Hi there and :welcome: to the forums! 

Skye is a very pretty little girl, but I can see from the picture you posted she appears to have hyperkeratosis, a condition where the cere is thickened and grows larger. This can be caused by a lack of Vitamin A, which is found in sweet potato, dark leafy greens, and bell peppers. 

What diet is she on currently? Budgies should have a balanced diet including pellets, seeds and veggies every day to ensure they receive all the vitamins they need. 
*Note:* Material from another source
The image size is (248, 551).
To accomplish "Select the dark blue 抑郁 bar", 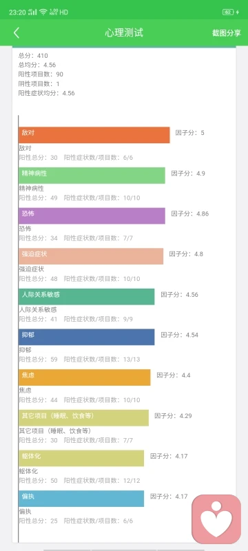I will [86, 337].
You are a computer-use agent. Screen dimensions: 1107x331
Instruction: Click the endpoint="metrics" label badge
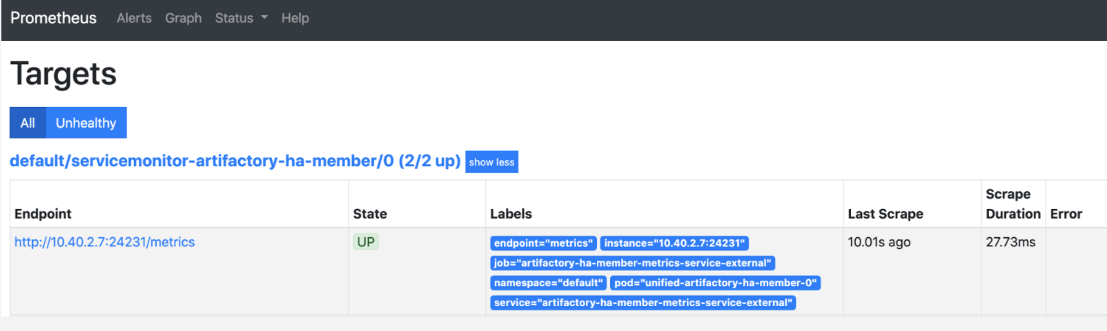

Hyperkeratosis is treatable but likely changes to her diet should be made and I would take her to a qualified avian vet to receive an accurate diagnosis and recommendations he or she can give to treat this condition. It's important she sees an avian vet as they are the most qualified to diagnose and treat birds and will save everyone time, money, and will help the bird feel better faster. 
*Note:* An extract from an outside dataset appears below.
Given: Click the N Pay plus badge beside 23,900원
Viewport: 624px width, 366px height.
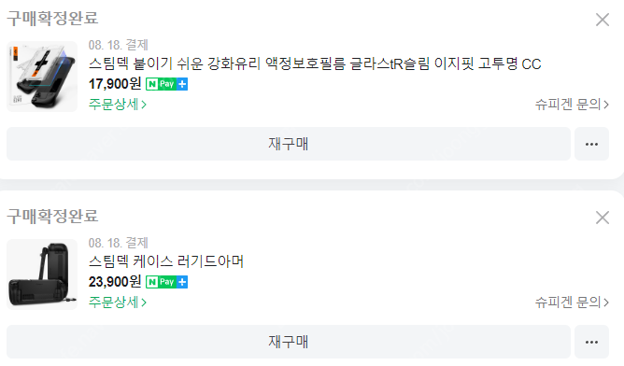Looking at the screenshot, I should (166, 282).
Also, if she isn't treated, the cere could continue to grow so that her nares are obstructed and she will not be able to breathe. 

I hope that helps you! I'm glad you've joined us and there is lots to learn about these little birds on the forums! As you read through the most basic "Stickies" (the first posts in every subforum above the others), feel free to ask any questions that remain unanswered afterwards. 

I hope Skye gets better soon! Please keep us posted on her condition. :wave:


----------



## Jonah (Feb 3, 2013)

Hello, and welcome to talk budgies.
Starling has given you great advice, and I agree with her that it look's like hyperkeratosis. She is a beautiful hen and a good avian vet will get this diagnosed, and going in the right direction. Keep us posted...


----------



## FaeryBee (May 9, 2011)

*Hi and :welcome: to Talk Budgies!

Skye is an adorable little girl. 

I agree with all the excellent information StarlingWings provided in her post. 
I urge you to find a certified Avian Vet to help you find the proper treatment plan Skye's hyperkeratosis condition.

Avian Vets have special training to determine the cause of symptoms resulting from illness or trauma.
When you rely on anyone who has not had training in Avian diagnosis and care, you may be delaying effective treatment. This can prolong suffering that may be avoidable.
The bird will often require a more intense, prolonged treatment with a poorer chance of full recover than it would have if you seek prompt professional diagnosis and treatment at the first sign of a problem.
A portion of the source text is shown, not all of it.